Chapman praises the skill and speed of his hand pruners; they quickly and cleanly work a block nearly to perfection. He pays them piece rate — some of them work out to $250 per day. Hand labor is more expensive, but combining it with the machine saves him money in the long run, he said.

Meanwhile, the mechanical pruners don’t work on all varieties and training systems. Old vines are sometimes so hard and woody that the blades won’t cut through them. And the vineyard has some that are so high-end, only hand labor will do, Chapman said.

Pellenc also makes a prepruner for the work Chapman describes. Coyote Canyon is ordering one that can do two rows at a time. Chapman said they plan to sell one of the vineyard’s two TRPs and keep the other “in our back pocket.” The economics of vineyard labor could continue to change, especially with Washington’s staggered overtime mandate that began this year. 
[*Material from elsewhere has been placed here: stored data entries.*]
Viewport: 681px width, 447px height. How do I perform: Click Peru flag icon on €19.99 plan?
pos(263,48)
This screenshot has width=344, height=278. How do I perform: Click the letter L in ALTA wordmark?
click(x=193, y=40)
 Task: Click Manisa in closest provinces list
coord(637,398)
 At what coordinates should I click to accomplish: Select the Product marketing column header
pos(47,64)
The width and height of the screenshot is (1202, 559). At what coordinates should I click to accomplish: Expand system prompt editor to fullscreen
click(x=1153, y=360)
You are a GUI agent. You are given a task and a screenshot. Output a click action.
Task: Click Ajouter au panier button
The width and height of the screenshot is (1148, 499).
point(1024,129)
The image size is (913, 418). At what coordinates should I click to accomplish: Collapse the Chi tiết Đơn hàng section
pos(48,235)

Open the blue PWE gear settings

Washington State University research favors the use of mechanical pruning in general, said Jim Harbertson, a professor of enology at the Wine Science Center in Richland. One-year comparisons of fruit phenolics, sensory profiles and alcohol levels in wines made from mechanically pruned grapes showed little difference from hand-pruned controls.
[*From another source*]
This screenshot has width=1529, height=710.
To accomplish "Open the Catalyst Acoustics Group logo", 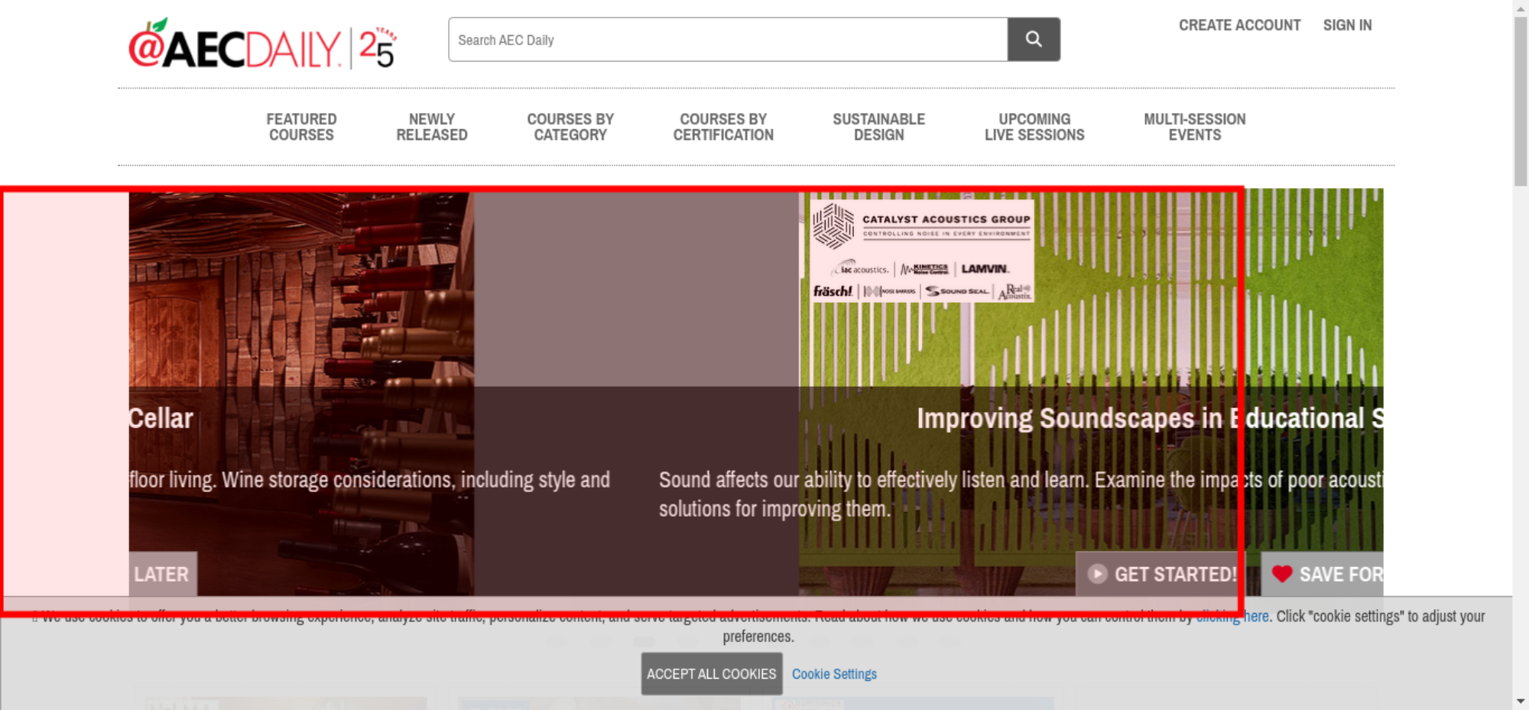I will click(x=922, y=251).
“These wines really weren’t that different from each other,” Harbertson said in mid-February at a convention hosted by the Washington Winegrowers Association. “I think you can move forward, and yes, you can mechanically prune.”

Brittany Komm, senior viticulturist at Precept Wine near Benton City, spoke about dormant pruning and mechanization during the conference session. She uses prepruning to pave the way for her hand labor, and her recommendations each year are similar to Chapman’s — two to three buds per shoot with 4 to 6 inches between each.

Komm advised growers to assess for cold damage in sensitive blocks before pruning at all, mechanical or by hand, and adjust accordingly. She suspects some growers will see bud death due to a New Year’s Day cold spell. The Benton City area saw a record low of 0.2 degrees below zero, according to AgWeatherNet. Pruning strategies will also vary with variety, tier, sparkling or still wine and a host of other factors.

“There is no such thing as normal anymore,” she said.

Komm said Precept is considering full mechanical pruning, first for production blocks and maybe later for high-tier grapes. However, much of the Washington industry’s acreage is not ready for the shift, she said in a follow-up interview. Many vines are older with crooked cordons and trunks on trellis systems built for hand labor. The pruner blades could accidentally cut deep into a plant or get caught in trellises, risking the trellis and the machine blades, Komm said. Machines need solid consistency to work. 

“It’s not always going to be close and pretty out there,” Komm said.